Stored items
# # #

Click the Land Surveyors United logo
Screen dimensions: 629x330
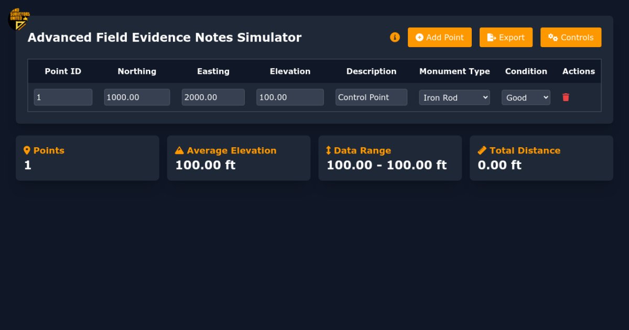click(x=19, y=19)
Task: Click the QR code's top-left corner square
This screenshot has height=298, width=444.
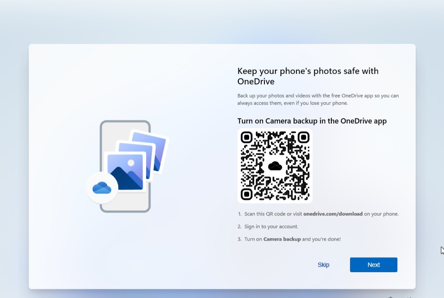Action: [247, 138]
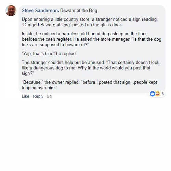
Task: Click the laughing Haha reaction emoji
Action: pos(157,94)
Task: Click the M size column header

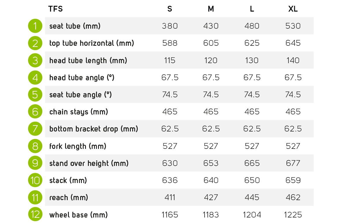Action: pos(211,9)
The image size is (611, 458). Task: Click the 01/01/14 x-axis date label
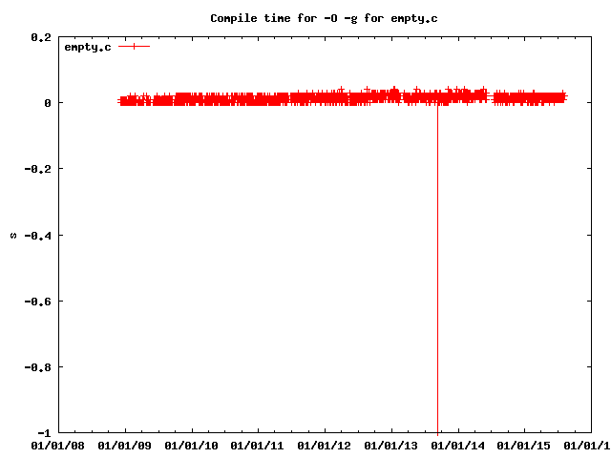pyautogui.click(x=459, y=445)
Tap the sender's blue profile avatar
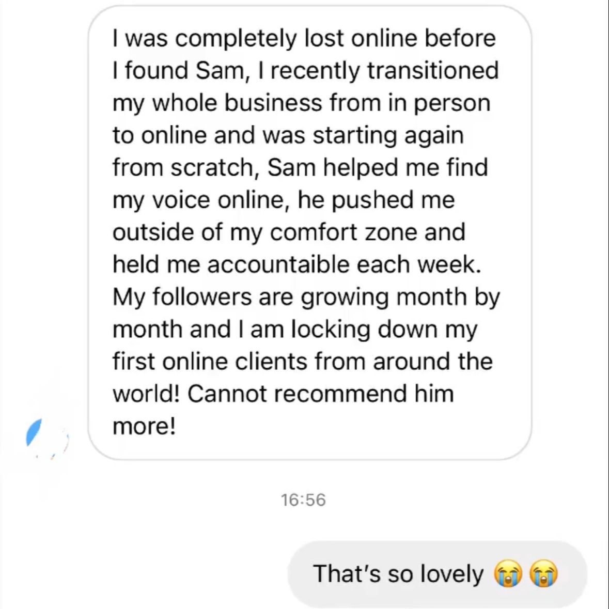The image size is (609, 609). [x=47, y=439]
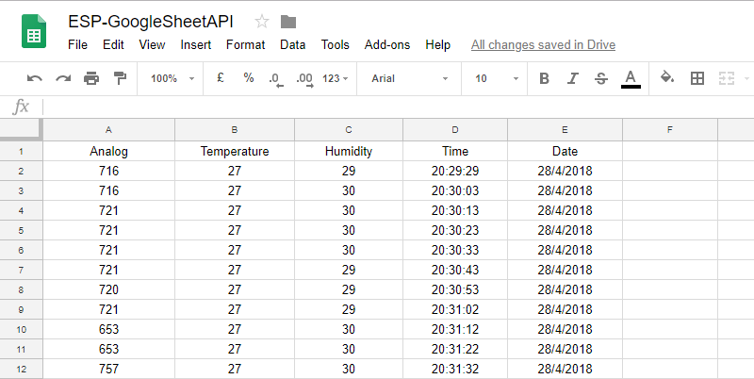Apply percent format button
754x379 pixels.
(249, 78)
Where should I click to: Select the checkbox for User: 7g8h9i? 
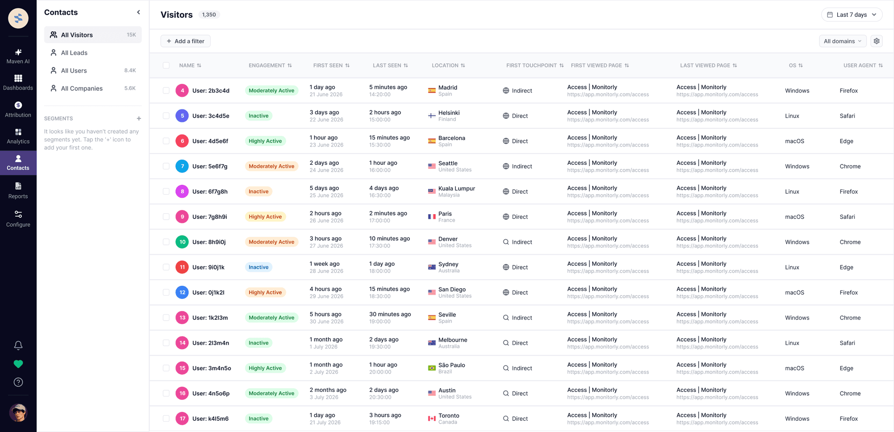click(166, 216)
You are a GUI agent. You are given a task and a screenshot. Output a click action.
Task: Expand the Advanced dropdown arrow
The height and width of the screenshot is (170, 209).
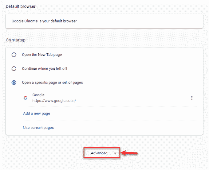(115, 153)
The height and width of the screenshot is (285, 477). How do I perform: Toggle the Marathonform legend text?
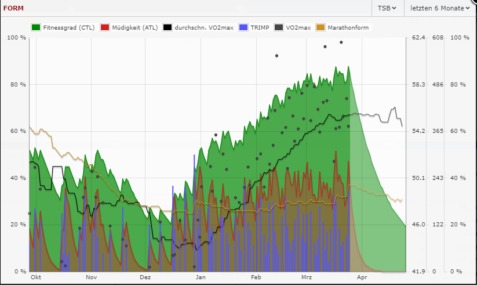[x=347, y=27]
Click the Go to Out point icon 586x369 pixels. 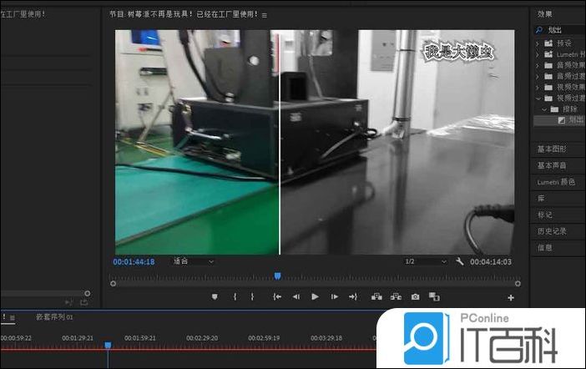353,297
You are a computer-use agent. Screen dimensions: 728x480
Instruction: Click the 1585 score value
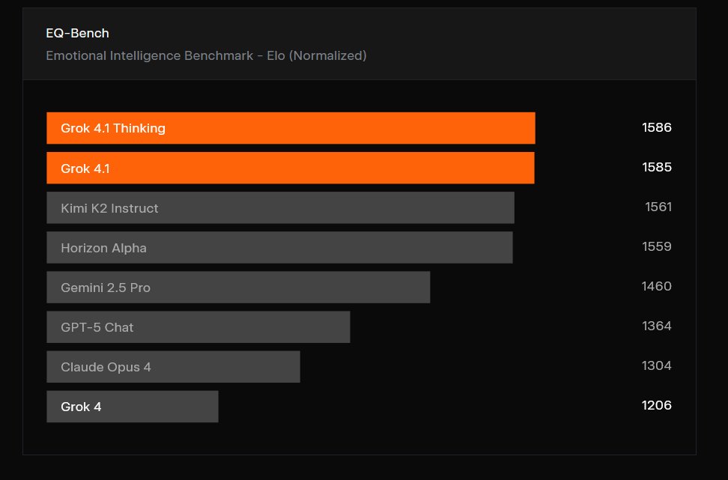(656, 167)
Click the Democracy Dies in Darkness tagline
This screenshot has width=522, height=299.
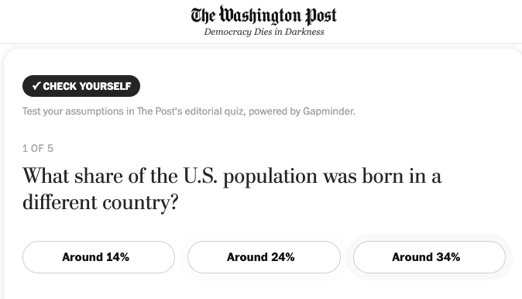264,32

# # #

* Exercise prompt *
The answer should be a single number: how many lines in the records contain "agent".

* Answer space *
2